147k on my front end and never been apart. 'If it ain't broke, don't fix it.' But I guarantee it's been abused!

And the one time I did re-torque my steering head bearings I did it following the manual and using the proper spanner and torque wrench and they were still too loose when finished. I had to re-do them, and tightened them a bit past spec.

 
At 43K I replaced the stock bearings on my VFR. The "test" was to suspend the front end of the bike and feel for notchiness when turning the bars. It felt fine. But with the wheel and forks off, there was a definite "notch". After taking it apart and seeing the dimples in the race, I knew it was time to replace them.
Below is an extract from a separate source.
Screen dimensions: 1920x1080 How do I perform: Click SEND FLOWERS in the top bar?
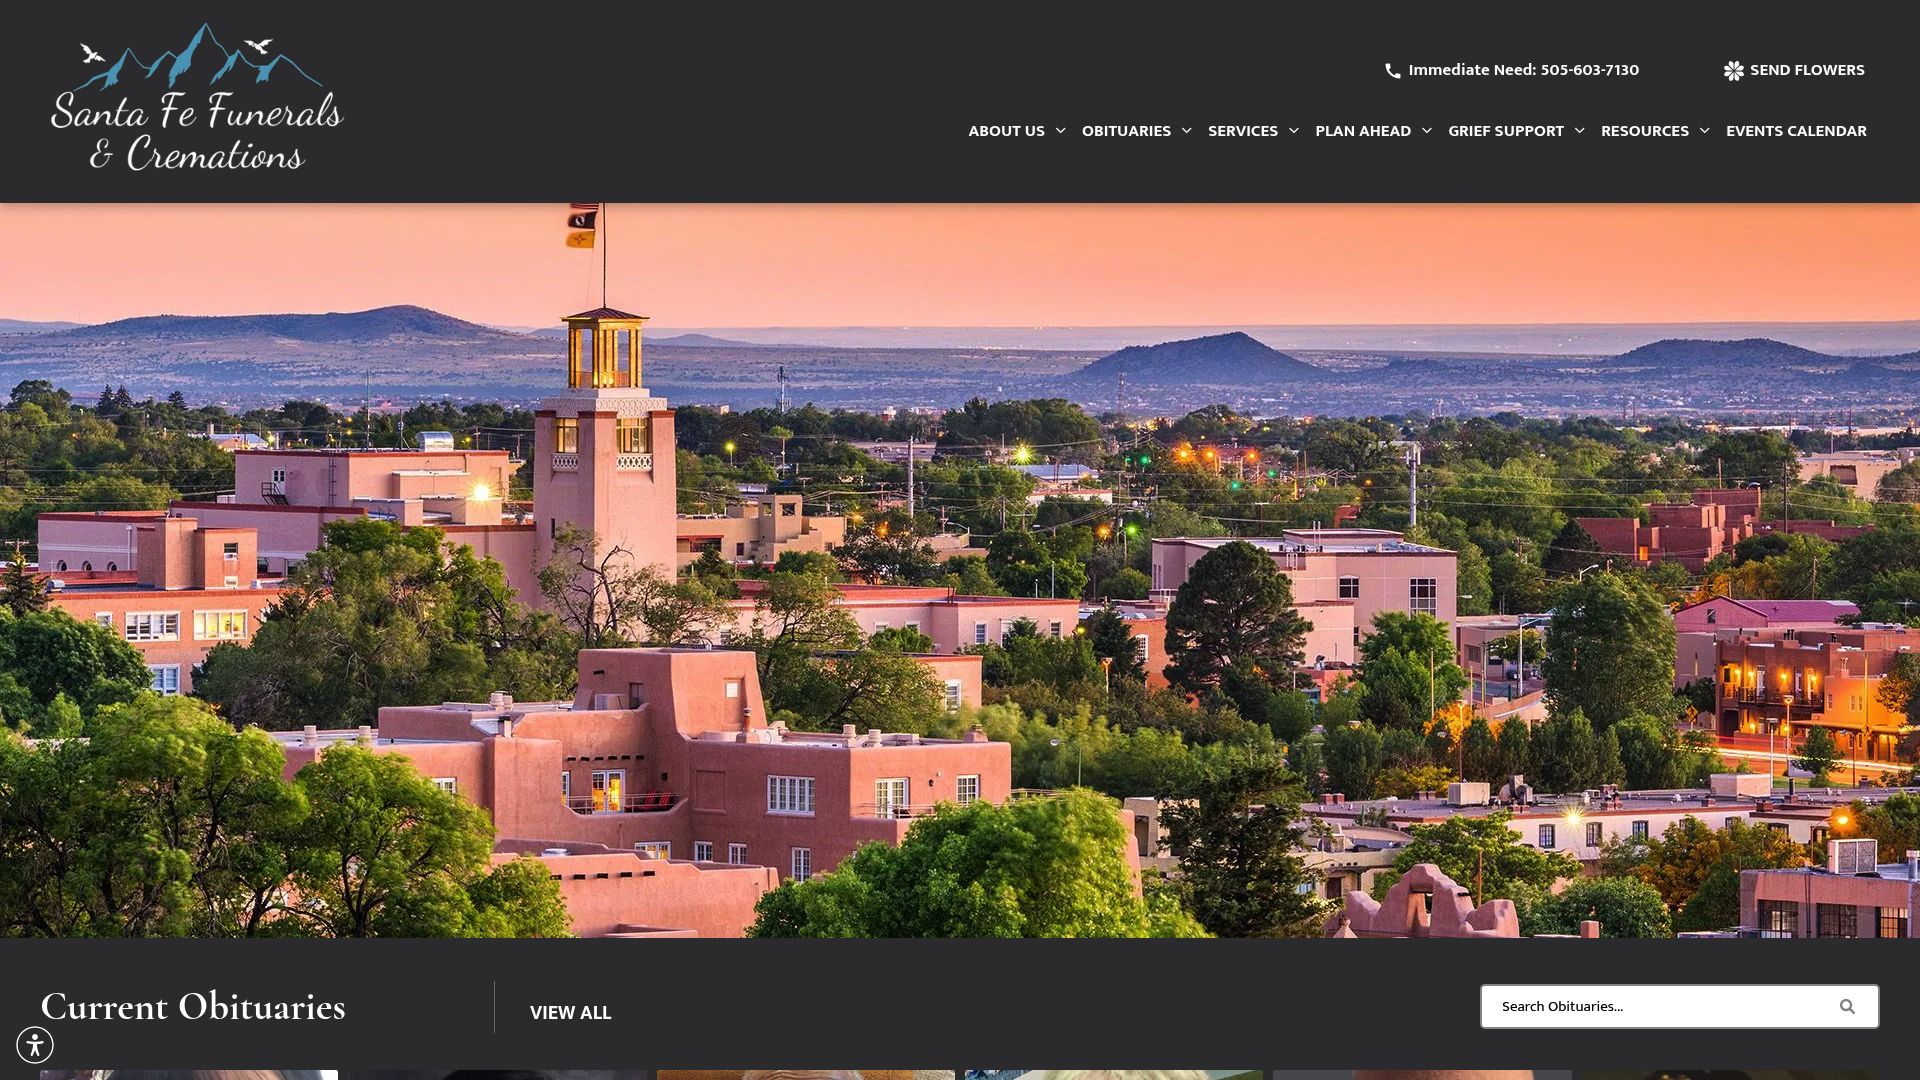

Basically, what this boils down to, is that the standard test isn't sufficient. Upward forces drive the bearings into the underside of the race - but the test is performed with the weight pulling the bearings down on the lower race.

For the record, the tapered bearings I installed improved the bike dramatically - at least over the dimpled worn ones. Not sure if it would have made any difference vs. good stock bearings.

Also .. another point of data .. the tapered bearings require much less torque than the ball bearings, so there shouldn't be any more friction due to the larger contact areas.

 
I got tired of the clunking all the time, so I removed all the balls but 4 at each end, placed at 12, 3, 6, and 9 o'clock, and tightened the nut to 120 pounds. No clunk, no wobble, no nothing. Very solid feeling now.

 
I got tired of the clunking all the time, so I removed all the balls but 4 at each end, placed at 12, 3, 6, and 9 o'clock, and tightened the nut to 120 pounds. No clunk, no wobble, no nothing. Very solid feeling now.